_TASK ITEM_
In the records below, find every line that contains "agent" and list it.

_DATASET RECORDS_
======
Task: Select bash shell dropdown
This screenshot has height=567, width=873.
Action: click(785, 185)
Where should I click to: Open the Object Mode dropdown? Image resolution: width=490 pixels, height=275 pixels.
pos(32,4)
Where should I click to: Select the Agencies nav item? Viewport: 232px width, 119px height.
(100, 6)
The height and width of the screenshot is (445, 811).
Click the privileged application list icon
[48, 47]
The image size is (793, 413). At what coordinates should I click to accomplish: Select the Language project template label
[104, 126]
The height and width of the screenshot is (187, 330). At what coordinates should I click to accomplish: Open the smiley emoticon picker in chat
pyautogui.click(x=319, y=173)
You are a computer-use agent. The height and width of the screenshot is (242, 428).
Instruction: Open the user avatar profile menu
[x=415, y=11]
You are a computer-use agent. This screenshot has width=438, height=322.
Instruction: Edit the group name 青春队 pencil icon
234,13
======
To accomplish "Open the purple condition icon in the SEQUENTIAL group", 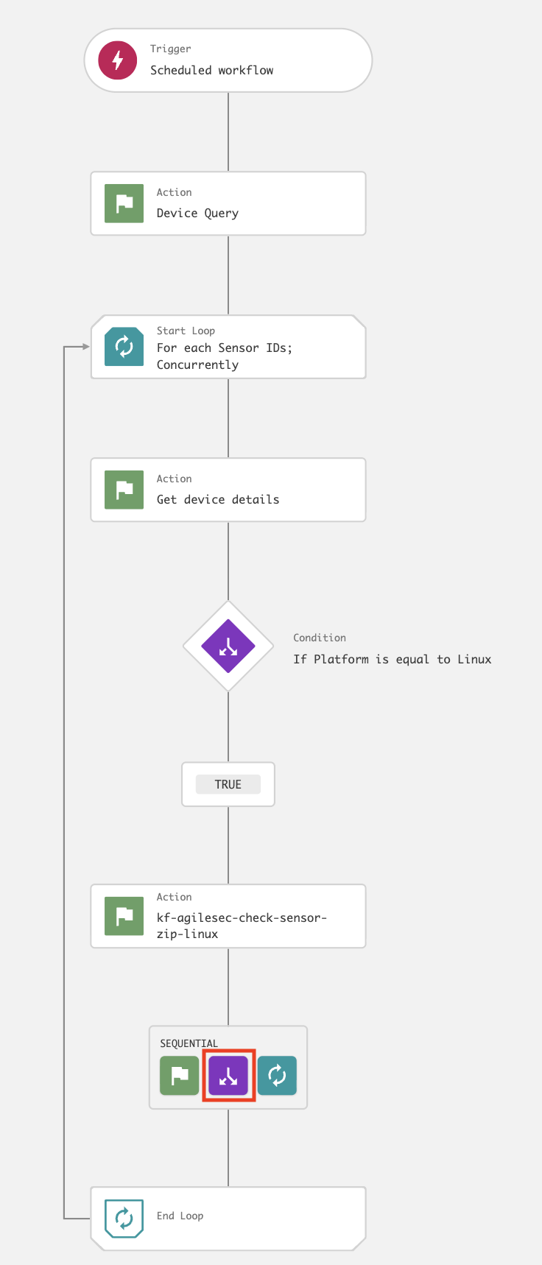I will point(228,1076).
======
_FINISHED EXERCISE_
You are a computer-use agent. The height and width of the screenshot is (242, 428).
You are a computer-use agent. This screenshot has width=438, height=322.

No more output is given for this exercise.